Providing that production is easier to do. Those states are also relatively nearby and passing through industry-friendly Ohio is not an unpleasant experience for a pipeline builder, she said. Same goes for that South Ohio corridor, where projects pass through as they connect to West Virginia, or down to the Gulf of Mexico, another huge demand corridor for natural gas.

Then there is the Northeast, a heavily populated area that forces a pipeline company to just through many more hoops than when it builds in agricultural areas, such as those in northern Ohio.

Pipeline construction hit an inflection point in in early 2019, Breshears said. The pace of new capacity being added on flattened, but it wasn’t just a matter of regulatory delays. Wood Mackenzie analysts also saw that pipelines in service were effectively meeting demand.

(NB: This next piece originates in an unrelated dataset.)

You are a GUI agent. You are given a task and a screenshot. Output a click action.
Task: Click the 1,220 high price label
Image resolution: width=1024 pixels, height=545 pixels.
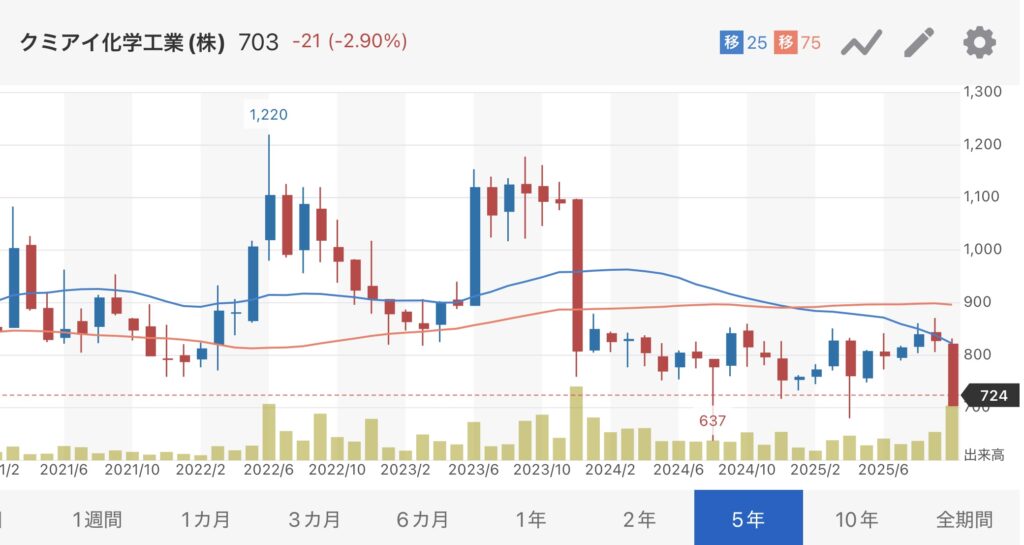[268, 115]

“We didn’t quite hit overbuild status where we had too much infrastructure for the production,” she said. “What we did see was that infrastructure got ahead of production.”

One, Two, Three

Then major projects started to fall.

“I don’t think the cancellation of Constitution really came as a surprise to anyone,” Breshears said. The project, a 125-mile pipeline designed to bring gas from the Marcellus Shale to New York State, ran into intense water quality permit opposition from the state government and was canceled in late February 2020. The Williams Cos., which had a 41% share in the greenfield Constitution, said at the time that the regulatory hurdles posed too much of a financial risk. The company took a $145 million hit on the project in 2019.

In May 2020, New York denied a water permit for the Northeast Supply Enhancement Project. This was a mostly brownfield Williams project but it involved the construction of an additional 37 miles of pipe and compression to the company’s Transco system. It would have delivered 0.4 Bcf/d of southeastern Pennsylvania gas to New York City but Williams responded to the pushback by pulling out.

The third to fall was the Atlantic Coast Pipeline, a 1.5 Bcf/d project with a delay of three-and-a-half years and counting, and a price tag that had increased by more than 70% since it was first proposed. The ongoing cost uncertainty convinced Duke Energy Corp. and Dominion Energy Inc. to let it go in July 2020.

Four on the Way

Despite facing the same regulatory uncertainty that felled Constitution, Northeast Supply and Atlantic Coast, Wood Mackenzie expects four other major projects to be completed in the Northeast.

PennEast: The 120-mile pipeline with capacity of 1.1 Bcf/d originates in northeastern Pennsylvania targets an endpoint near Trenton, N.J. The joint venture led by Enbridge Inc. is moving forward on construction of the Pennsylvania portion of the line while it awaits a decision from the U.S. Supreme Court on whether it can use eminent domain to build the pipeline in New Jersey.

Northern Acccess: The 100-mile brownfield pipeline system under construction by National Fuel Gas Co. will deliver gas to multiple points in New York State. The company has requested a FERC extension to 2024 for its in-service date.

Regional Energy Access Expansion: Williams Cos. has filed with FERC to begin service in late 2023. The project relies on existing Transco pipeline infrastructure to move gas from Leidy Township, Pa., to points in New Jersey and Maryland.

Mountain Valley: the joint venture of EQM Midstream Partners LP, NextEra Capital Holdings Inc., Con Edison Transmission Inc., WGL Midstream and RGC Midstream LLC is a 42-inch pipe operated by EQM Midstream Partners. It stretches 303 miles from northwestern West Virginia to southern Virginia. Its capacity will be about 2 Bcf/d, including compressor stations, the buildout is 92% complete.